Entre as alterações promovidas está a substituição da expressão “artistas, grupos ou empresas” pelo termo “proponentes”, restringindo a vedação aos responsáveis pela apresentação dos projetos que tenham condenação transitada em julgado.
Ao defender a aprovação da matéria, a parlamentar ressaltou o papel das manifestações culturais na formação de valores e percepções sociais.
“Não se pode aceitar que recursos públicos sejam utilizados para financiar, mesmo que indiretamente, projetos culturais que promovam a violência de gênero”, afirmou.
Debate sobre responsabilidade cultural
No parecer aprovado pela comissão, Denise Pessôa destacou que produções culturais exercem influência sobre a construção da realidade social e podem contribuir para a disseminação de estereótipos ou representações prejudiciais a grupos vulneráveis.
Segundo a deputada, a destinação de recursos públicos deve observar princípios de respeito aos direitos fundamentais e à promoção da igualdade.

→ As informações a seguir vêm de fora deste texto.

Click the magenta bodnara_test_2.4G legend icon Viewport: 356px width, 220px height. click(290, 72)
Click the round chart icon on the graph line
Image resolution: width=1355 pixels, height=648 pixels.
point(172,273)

A proposta integra um conjunto de iniciativas legislativas voltadas ao enfrentamento da violência contra as mulheres e ao fortalecimento de políticas de proteção e conscientização.
Próximas etapas
O projeto tramita em caráter conclusivo na Câmara dos Deputados, o que significa que poderá seguir para o Senado sem necessidade de votação em plenário, caso seja aprovado em todas as comissões previstas e não haja recurso para análise pelo conjunto dos parlamentares.
Antes disso, a proposta ainda será examinada pela Comissão de Defesa dos Direitos da Mulher e pela Comissão de Constituição e Justiça e de Cidadania (CCJ). Para se tornar lei, o texto precisará ser aprovado pela Câmara dos Deputados e pelo Senado Federal, além de receber sanção presidencial.